El relato breve condensa la narrativa de una manera excepcional. En pocas páginas siembra la semilla, hace crecer el fruto y lo recoge. Por eso se antoja, generalmente, el género más complicado para el autor que escribe. En esta obra, Andrés Barba se adentra en él y deambula por sus recovecos con solvencia. Con su narrativa aparentemente sencilla, lo cual desvela una amplia complejidad en los mecanismos, el escritor se adentra en las vidas de cuatro personajes en momentos muy determinados de su existencia: ese momento en el que, después de todo, descubres el sentido de la vida de otra persona, o su secreto, o alguna de sus inquietudes. 

En su novela Agosto, octubre Barba contaba una historia terrible, de esas que se quedan grabadas en el recuerdo y vuelven, cada cierto tiempo, para atormentar nuestra memoria. En este conjunto de relatos, de temática aparentemente más suave, el autor se centra en lo rutinario. La cotidianeidad es el origen de la literatura. Siempre suele serlo. 

Un joven que conoce a una chica que hará que su vida se tambalee y cambie por completo, una mujer que se detiene en la observación de la asistenta de su madre en los últimos meses, una adolescente que empieza a experimentar con el amor y un encuentro entre dos mujeres, madre e hija, después de la última vez que se vieron en el funeral del padre. Sorprende el retrato íntimo de los sentimientos en las cuatro narraciones. Y sorprende, además, que en tres de ellas, el protagonista sea una mujer y la narración siga siendo un retrato perfecto de esa idiosincrasia. 

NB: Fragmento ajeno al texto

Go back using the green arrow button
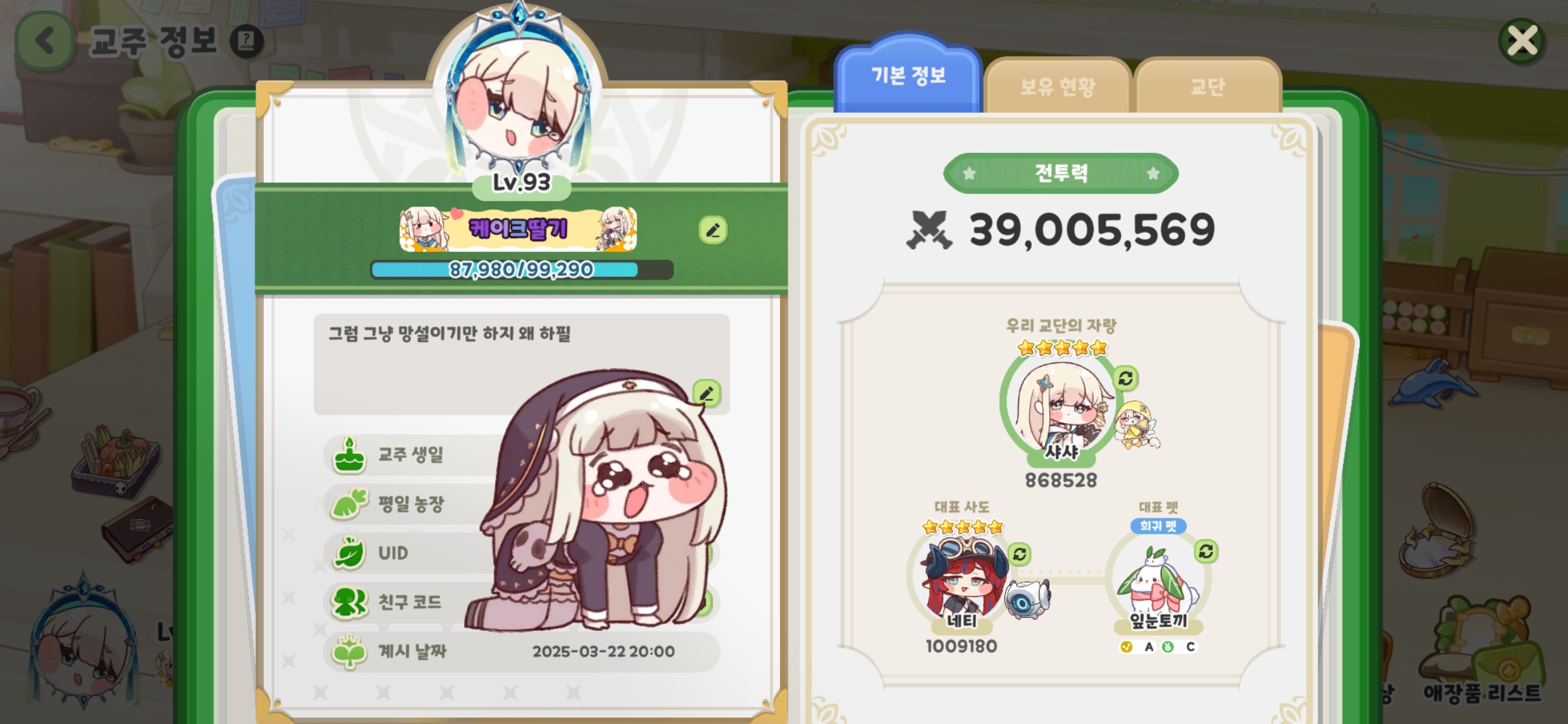The image size is (1568, 724). click(45, 42)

Los mecanismos narrativos de Barba son similares en las cuatro obras, con alguna diferencia en la última, Compras, más cercana a la nouvelle que al relato y en la que los personajes se encuentran a sí mismo y se reflectan en el otro a base de conversaciones, caparazones y reflexiones. Quizás el relato que se sitúe en la cumbre de Ha dejado de llover sea Infidelidad, en el que una joven adolescente experimenta sus primeros pasos en el terreno de las relaciones con un chico al que no termina de comprender y amar, mientras descubre que su padre es una persona con un secreto importante. El desglose de reflexiones, sentimientos y comportamientos supone un acercamiento acertadísimo a la lógica humana.

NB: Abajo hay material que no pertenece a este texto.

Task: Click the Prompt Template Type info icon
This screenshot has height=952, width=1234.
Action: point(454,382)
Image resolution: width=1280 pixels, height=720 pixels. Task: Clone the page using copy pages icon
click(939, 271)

Andrés Barba juega con las dualidades: el éxito y el fracaso, el amor y la infidelidad, la vida y la pérdida, como forma de aproximarse al retrato psicológico de unos personajes que tienen mucho de cualquiera de nosotros. Un conjunto de pequeñas construcciones, en un lugar común y perfectamente reconocible, Madrid, que vuelven a los temas comunes en su obra narrativa anterior. En La hermana de Katia la inocencia y los descubrimientos sociales eran el centro narrativo y en La recta intención, otro conjunto de cuatro nouvelles, similar a esta obra, los temas volvían a ser los mismos. Ha dejado de llover, por su parte, confirma una vez más a Andrés Barba como una voz fundamental en su generación. Un autor a tener muy en cuenta.